**Try it:**
Gather each line in the entries that includes the string "NeurIPS".

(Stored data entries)
• • • • •
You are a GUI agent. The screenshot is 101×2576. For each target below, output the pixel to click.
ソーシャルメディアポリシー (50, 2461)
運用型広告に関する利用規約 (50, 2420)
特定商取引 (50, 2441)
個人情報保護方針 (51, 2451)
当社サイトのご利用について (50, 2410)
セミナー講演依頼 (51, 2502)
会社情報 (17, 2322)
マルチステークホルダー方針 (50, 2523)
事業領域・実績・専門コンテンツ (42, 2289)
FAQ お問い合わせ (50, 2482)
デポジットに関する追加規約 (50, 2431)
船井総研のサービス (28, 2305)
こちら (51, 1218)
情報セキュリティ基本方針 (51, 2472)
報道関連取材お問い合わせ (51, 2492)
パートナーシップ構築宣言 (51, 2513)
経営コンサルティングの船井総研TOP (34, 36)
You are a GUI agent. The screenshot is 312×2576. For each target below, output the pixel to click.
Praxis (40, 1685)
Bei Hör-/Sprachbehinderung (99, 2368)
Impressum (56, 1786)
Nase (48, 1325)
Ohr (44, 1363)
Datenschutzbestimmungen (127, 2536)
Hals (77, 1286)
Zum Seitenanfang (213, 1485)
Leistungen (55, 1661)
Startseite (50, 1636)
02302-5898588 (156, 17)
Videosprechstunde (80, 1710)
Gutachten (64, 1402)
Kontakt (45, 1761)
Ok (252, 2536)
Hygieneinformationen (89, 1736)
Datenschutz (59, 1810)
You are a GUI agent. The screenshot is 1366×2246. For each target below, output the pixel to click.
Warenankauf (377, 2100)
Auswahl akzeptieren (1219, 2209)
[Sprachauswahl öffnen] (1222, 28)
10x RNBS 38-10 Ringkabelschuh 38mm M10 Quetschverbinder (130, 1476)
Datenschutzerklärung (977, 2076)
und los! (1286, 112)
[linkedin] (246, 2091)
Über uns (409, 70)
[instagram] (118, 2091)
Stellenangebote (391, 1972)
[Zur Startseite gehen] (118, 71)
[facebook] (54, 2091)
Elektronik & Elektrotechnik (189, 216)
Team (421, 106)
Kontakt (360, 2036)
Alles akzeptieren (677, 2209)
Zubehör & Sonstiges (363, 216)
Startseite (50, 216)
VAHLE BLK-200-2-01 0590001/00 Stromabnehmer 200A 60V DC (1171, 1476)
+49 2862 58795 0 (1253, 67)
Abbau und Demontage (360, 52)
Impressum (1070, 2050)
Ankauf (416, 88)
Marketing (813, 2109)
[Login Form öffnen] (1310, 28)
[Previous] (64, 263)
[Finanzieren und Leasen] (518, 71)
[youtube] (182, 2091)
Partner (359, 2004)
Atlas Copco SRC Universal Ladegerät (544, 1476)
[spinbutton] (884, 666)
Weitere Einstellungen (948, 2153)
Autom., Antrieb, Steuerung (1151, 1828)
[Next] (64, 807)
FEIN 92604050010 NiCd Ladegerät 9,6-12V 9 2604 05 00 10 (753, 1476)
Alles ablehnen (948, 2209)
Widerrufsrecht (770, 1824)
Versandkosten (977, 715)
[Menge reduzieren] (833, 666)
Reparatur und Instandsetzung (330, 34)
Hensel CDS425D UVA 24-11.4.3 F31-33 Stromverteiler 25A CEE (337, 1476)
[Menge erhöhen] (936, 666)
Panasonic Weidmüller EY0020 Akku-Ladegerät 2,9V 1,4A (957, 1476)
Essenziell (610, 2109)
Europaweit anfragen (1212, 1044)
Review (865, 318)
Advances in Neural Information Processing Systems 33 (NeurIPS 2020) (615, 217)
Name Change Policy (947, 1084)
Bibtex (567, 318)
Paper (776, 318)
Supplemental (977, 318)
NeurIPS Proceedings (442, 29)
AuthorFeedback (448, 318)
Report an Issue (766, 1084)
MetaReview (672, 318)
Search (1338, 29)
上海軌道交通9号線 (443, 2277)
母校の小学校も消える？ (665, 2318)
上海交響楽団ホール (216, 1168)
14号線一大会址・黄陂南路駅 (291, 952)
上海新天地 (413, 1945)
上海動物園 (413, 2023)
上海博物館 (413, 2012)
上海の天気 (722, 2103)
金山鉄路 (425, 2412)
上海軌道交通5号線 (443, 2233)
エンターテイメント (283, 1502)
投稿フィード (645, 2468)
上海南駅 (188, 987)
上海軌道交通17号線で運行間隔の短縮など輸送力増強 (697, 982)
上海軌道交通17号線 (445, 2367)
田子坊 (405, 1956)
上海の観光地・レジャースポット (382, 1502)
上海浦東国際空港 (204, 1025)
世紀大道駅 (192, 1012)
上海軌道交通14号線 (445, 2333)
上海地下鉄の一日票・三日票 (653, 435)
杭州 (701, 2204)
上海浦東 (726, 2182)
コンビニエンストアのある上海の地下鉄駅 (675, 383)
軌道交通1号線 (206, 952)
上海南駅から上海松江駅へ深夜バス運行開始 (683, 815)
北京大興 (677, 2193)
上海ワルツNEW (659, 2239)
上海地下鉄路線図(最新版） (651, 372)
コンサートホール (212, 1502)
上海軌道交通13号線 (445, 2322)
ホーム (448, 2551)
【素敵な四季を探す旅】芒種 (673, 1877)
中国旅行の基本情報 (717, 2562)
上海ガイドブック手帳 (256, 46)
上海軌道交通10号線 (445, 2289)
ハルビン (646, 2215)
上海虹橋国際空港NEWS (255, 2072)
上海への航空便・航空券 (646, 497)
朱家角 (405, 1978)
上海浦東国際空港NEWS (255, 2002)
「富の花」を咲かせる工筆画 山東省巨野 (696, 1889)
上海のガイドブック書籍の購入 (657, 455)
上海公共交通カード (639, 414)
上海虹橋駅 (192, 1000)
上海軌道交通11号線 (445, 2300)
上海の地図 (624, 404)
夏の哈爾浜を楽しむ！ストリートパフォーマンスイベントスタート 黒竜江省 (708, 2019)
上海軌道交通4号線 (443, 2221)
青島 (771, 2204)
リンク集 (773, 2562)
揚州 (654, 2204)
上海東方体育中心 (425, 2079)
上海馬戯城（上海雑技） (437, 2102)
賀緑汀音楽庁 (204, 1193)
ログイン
• • • • •
**Answer to the problem:**
Advances in Neural Information Processing Systems 33 (NeurIPS 2020) (615, 217)
NeurIPS Proceedings (442, 29)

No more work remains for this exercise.